Po wczorajszych blokadach rolniczych olsztynska policja skierowala już
pierwsze wnioski do kolegiów przeciwko protestującym. Kilka wniosków
skierowano po blokadzie w Lidzbarku Warmińskim. Kilkanaście trafi też
do kolegium w Bartoszycach. Policja musi jednak najpierw ustalić
personalia zatrzymanych wczoraj rolników.
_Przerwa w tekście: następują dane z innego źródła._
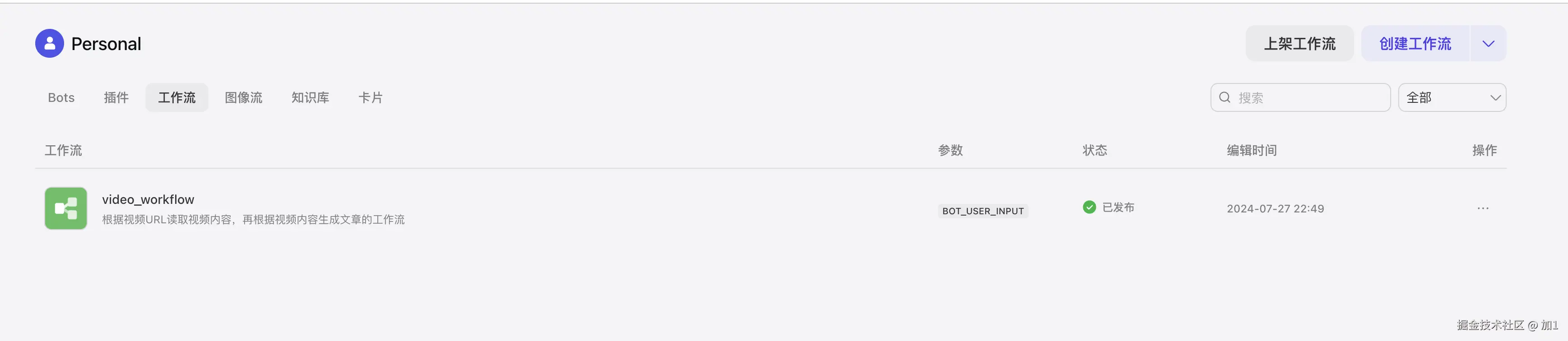The width and height of the screenshot is (1568, 341).
Task: Click the 上架工作流 button
Action: click(x=1299, y=44)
Wczoraj nie zdążyła tego
zrobić, bo spisujący rolników policjanci musieli uciekać pod gradem
kamieni.
"LECHU"
W Bartoszycach po policyjnej demonstracji siły wywiązała się prawdziwa
"bitwa" między policjantami a rolnikami, do której dołączyli się
mieszkańcy miasteczka. W ruch poszły płyty chodnikowe, cegły i
sztachety, a z drugiej strony pałki, polewaczki i strzelby na gumowe
kule. Rannych zostało kilkadziesiąt osób, głównie policjanci.
Rolnicy z Warmii i Mazur zapowiadają, że się nie poddadzą. Zamierzają
ustawić dzisiaj kolejne blokady na drogach. Szef lokalnej Samoobrony
Mieczysław Aszkiełowicz powiedział sieci RMF, że chłopi są coraz
bardziej zdeterminowani. Zamierzają walczyć o swoje do skutku. Domagają
się korzystniejszych warunków przy skupie zboża.
Dyrektor regionalnego oddziału Agencji Rynku Rolnego nie rozumie
jednak o co chodzi protestującym chłopom. "Z każdym dniem przybywa
magazynów skupujących zboże" - mówi nam Waldemar Seks-ściński.